Parameters: - name (str) –
- prior (str or stats._distn_infrastructure.rv_frozen instance) – Prior probability distribution. If a string is given, it should be of the form “prior(a=1.2, b=3.4) where “prior” is some built-in prior model and “a”/”b” are the prior parameters (e.g., loc and scale). If an instance of scipy.stats.rv_continous is passed, the parameters should be frozen-in (i.e., you can call it without specifying hyper-parameters).

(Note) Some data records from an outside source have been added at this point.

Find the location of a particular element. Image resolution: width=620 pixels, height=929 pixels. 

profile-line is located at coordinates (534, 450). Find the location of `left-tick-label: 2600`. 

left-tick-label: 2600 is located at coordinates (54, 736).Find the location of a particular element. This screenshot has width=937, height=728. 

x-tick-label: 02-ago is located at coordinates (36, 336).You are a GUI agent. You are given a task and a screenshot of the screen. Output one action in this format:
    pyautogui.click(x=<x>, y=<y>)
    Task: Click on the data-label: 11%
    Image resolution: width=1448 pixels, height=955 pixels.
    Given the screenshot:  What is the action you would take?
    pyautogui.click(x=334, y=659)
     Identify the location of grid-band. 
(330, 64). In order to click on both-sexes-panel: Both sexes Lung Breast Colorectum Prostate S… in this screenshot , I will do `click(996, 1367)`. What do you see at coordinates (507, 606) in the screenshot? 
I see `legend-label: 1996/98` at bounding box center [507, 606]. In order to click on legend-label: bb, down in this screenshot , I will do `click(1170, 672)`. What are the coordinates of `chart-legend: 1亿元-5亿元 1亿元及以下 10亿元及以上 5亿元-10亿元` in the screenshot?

- transform (callable or str, optional) – A map from the parameter as seen by the sampler to the parameter as seen by colossus (i.e., the physical value). If a string is given, it should be one of the built-in transforms. Currently these are “from_log” : transform from the base-10 logarithm
- inverse_transform (callable, optional) – If a user-specified transformation is given instead of a built-in one, then you must also pass in the inverse transformation from the physical parameter to the parameter as seen by the sampler. E.g., for the log transform, the inverse_transform could be given as “lambda x: 10**x”.